- _WHAT THIS TASK INVOLVES_: Turn everything from the first line down to the line containing "center [1621, 252].", both included, into a JSON list of strings with one string per line and blank lines skipped. Leave the pictures out of the answer.

** SOURCE RECORDS follows **

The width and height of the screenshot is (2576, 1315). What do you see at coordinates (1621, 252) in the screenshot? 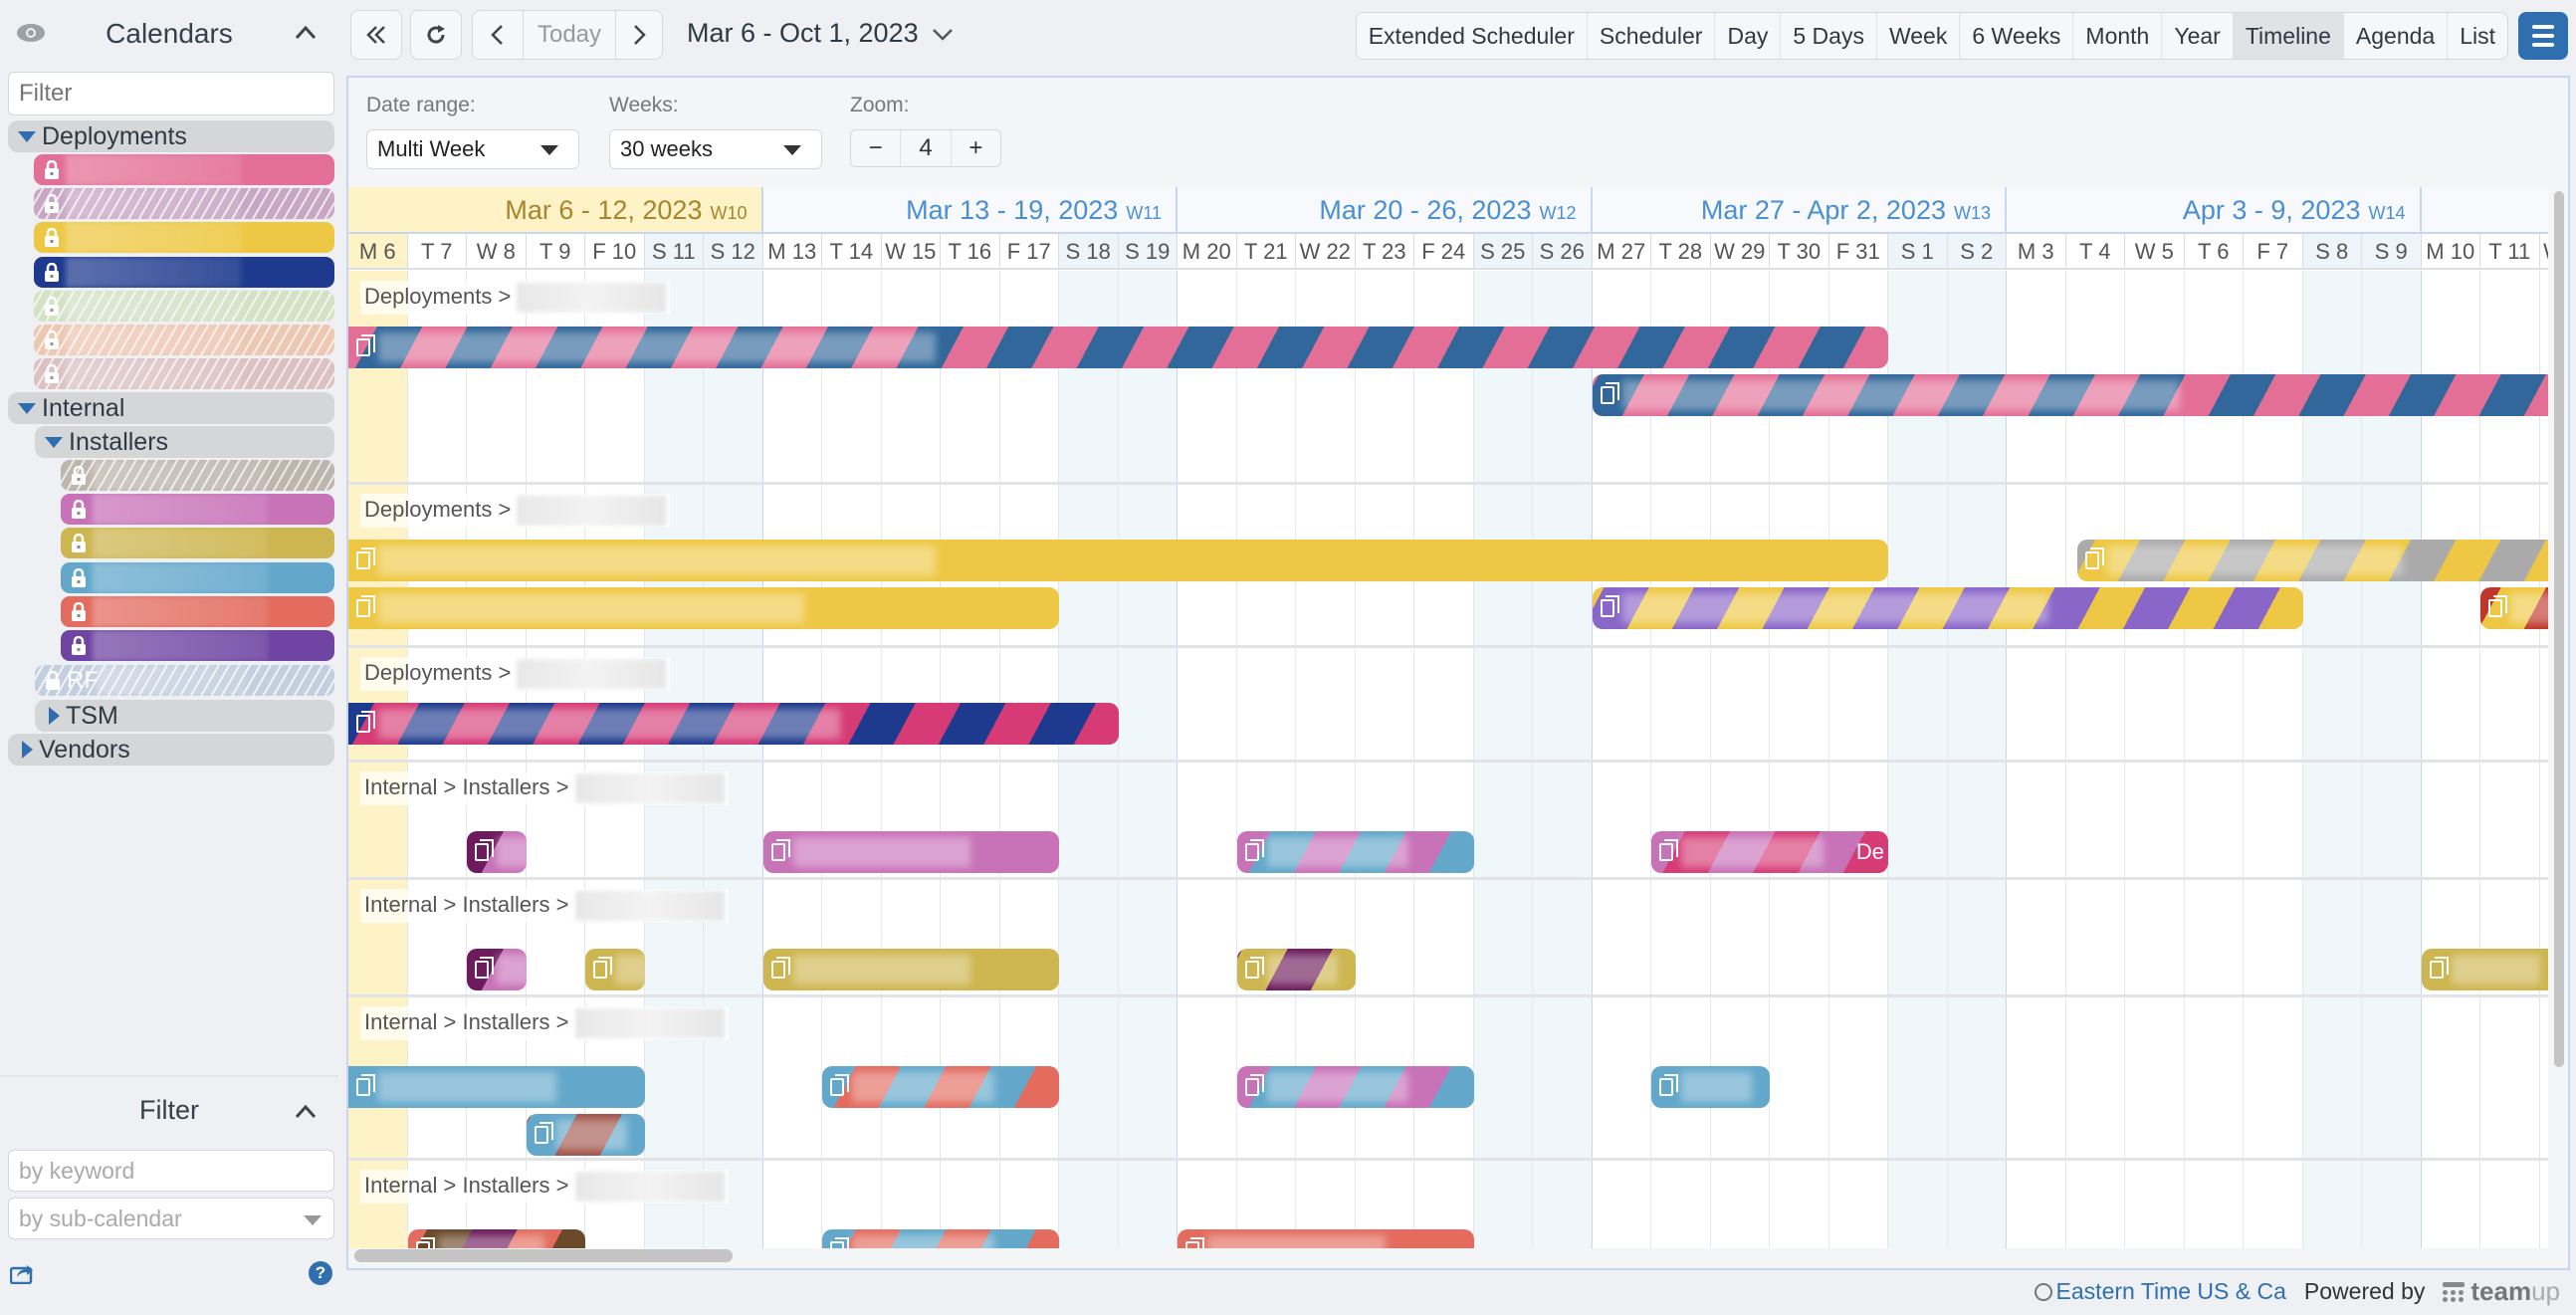
I see `day-header: M 27` at bounding box center [1621, 252].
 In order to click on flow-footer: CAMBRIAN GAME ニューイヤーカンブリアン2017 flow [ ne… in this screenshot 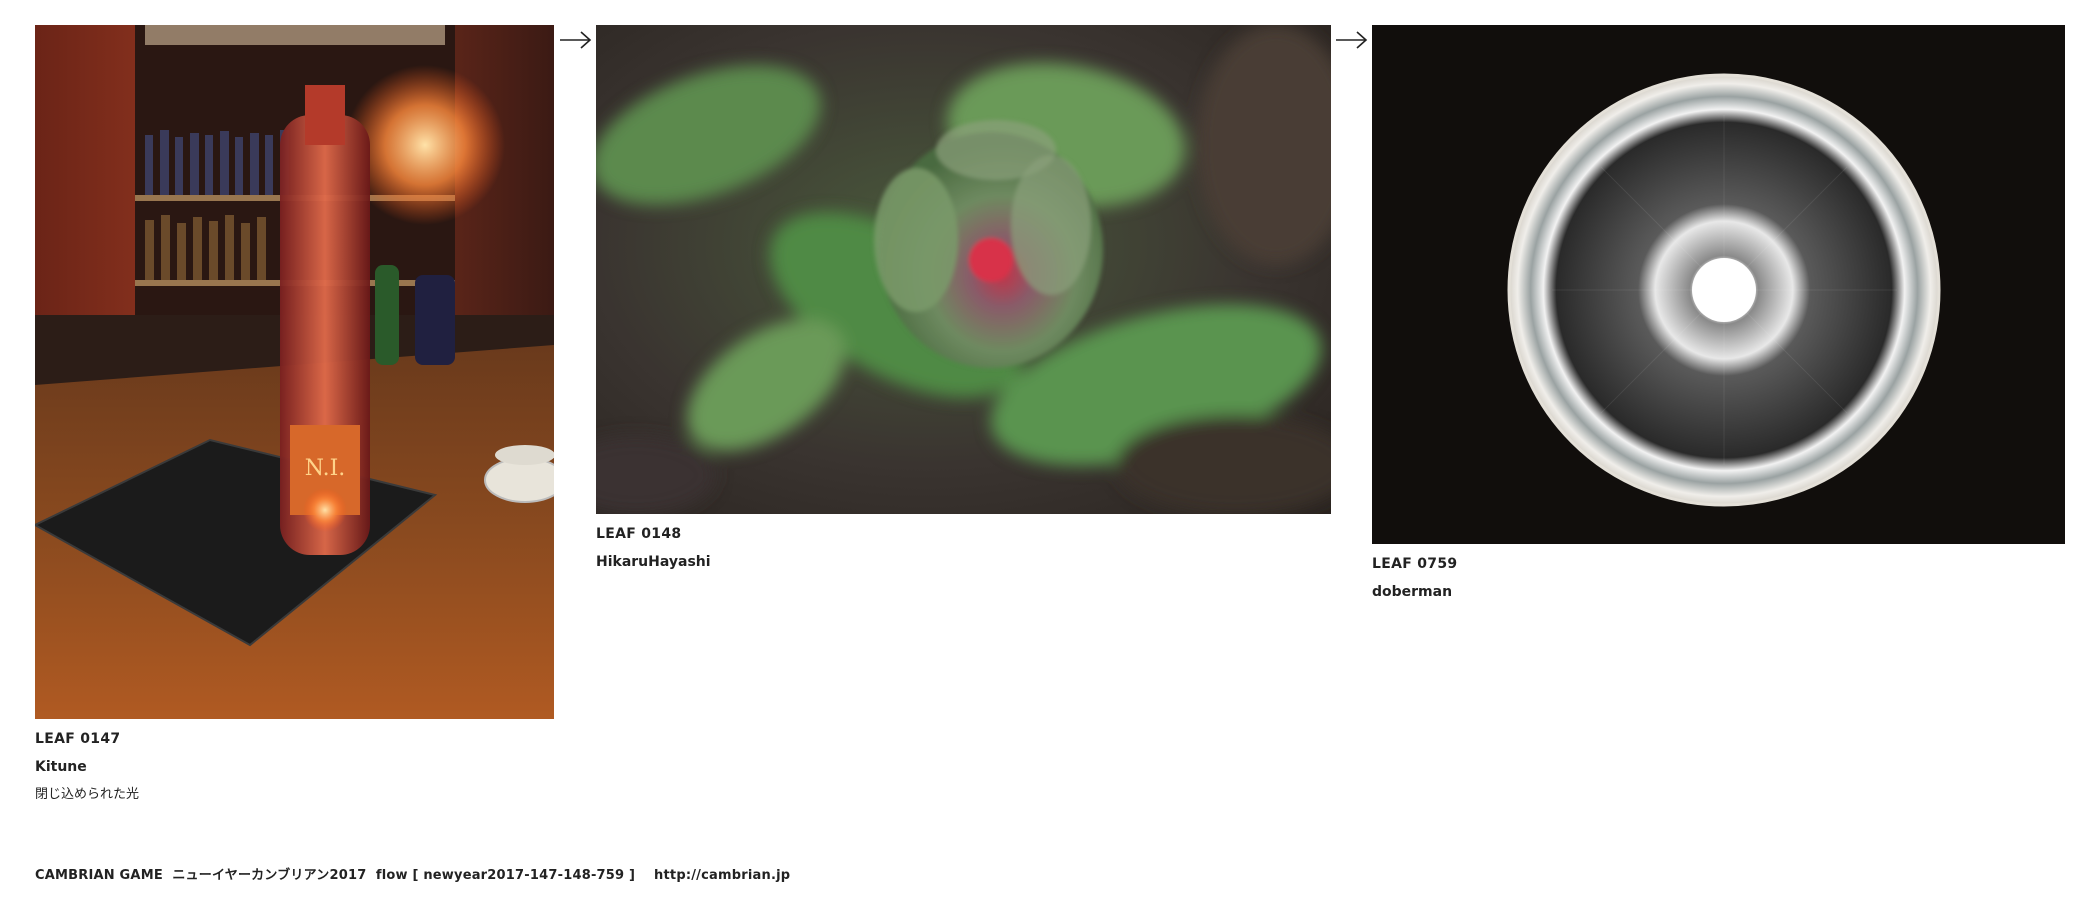, I will do `click(413, 876)`.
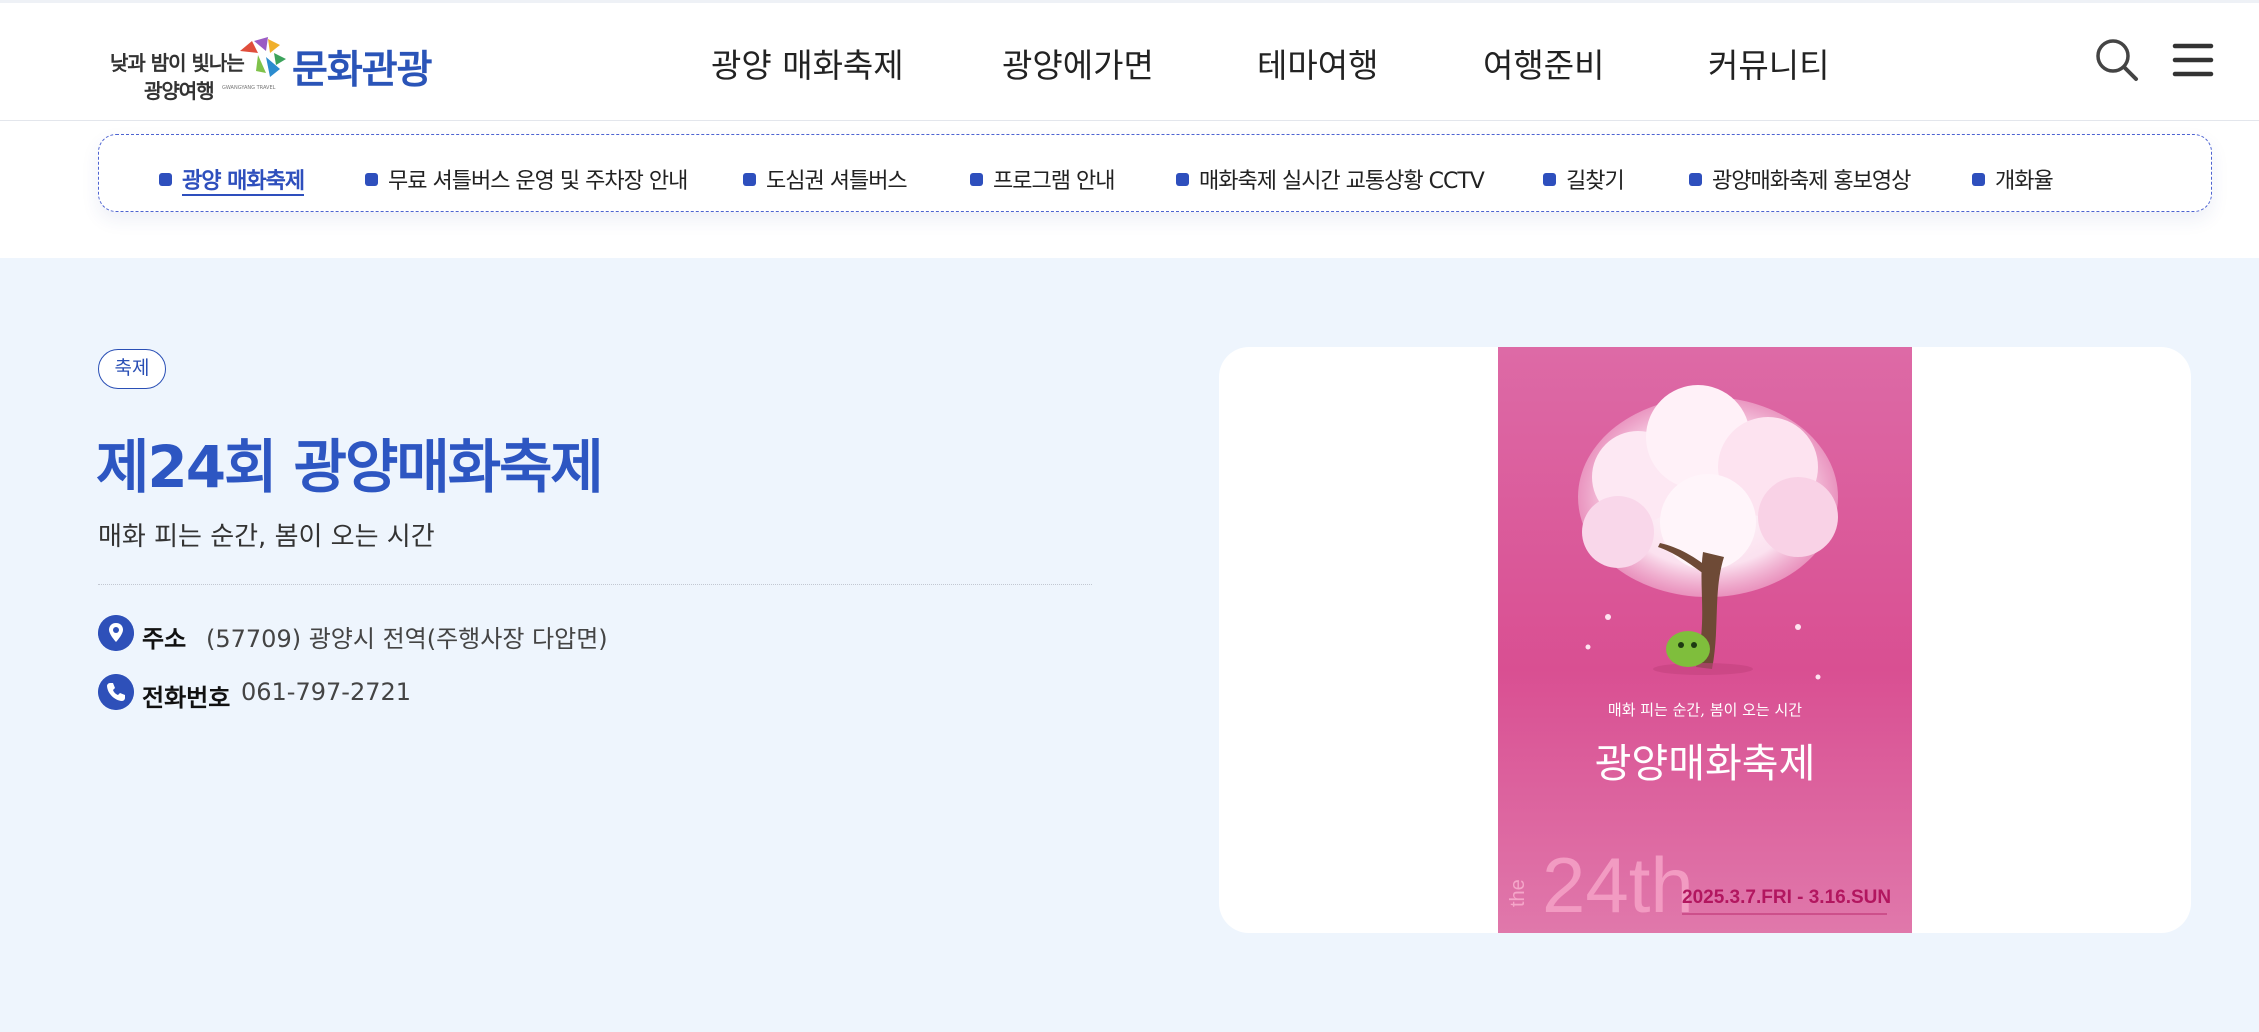 This screenshot has height=1032, width=2259. What do you see at coordinates (266, 537) in the screenshot?
I see `page-subtitle: 매화 피는 순간, 봄이 오는 시간` at bounding box center [266, 537].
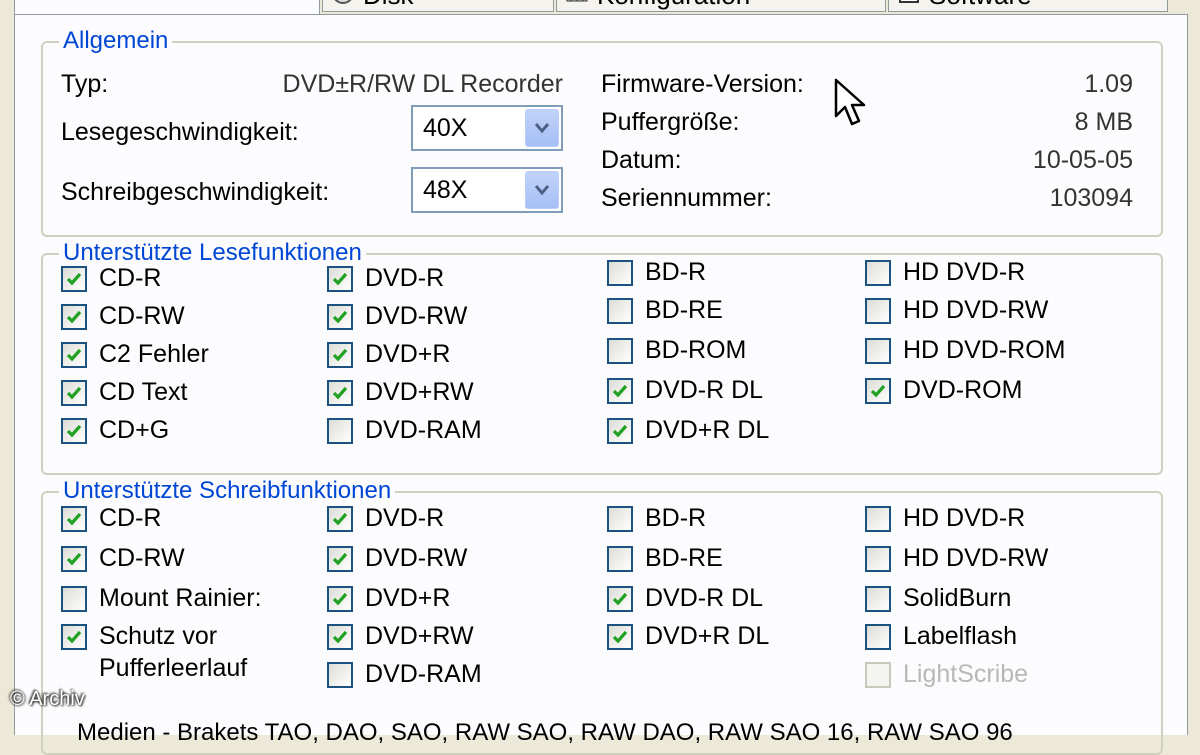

** End of SOURCE RECORDS **

- _COMPLETED TASK_:
[
  "The width and height of the screenshot is (2576, 1315). What do you see at coordinates (1621, 252) in the screenshot? ",
  "I see `day-header: M 27` at bounding box center [1621, 252]."
]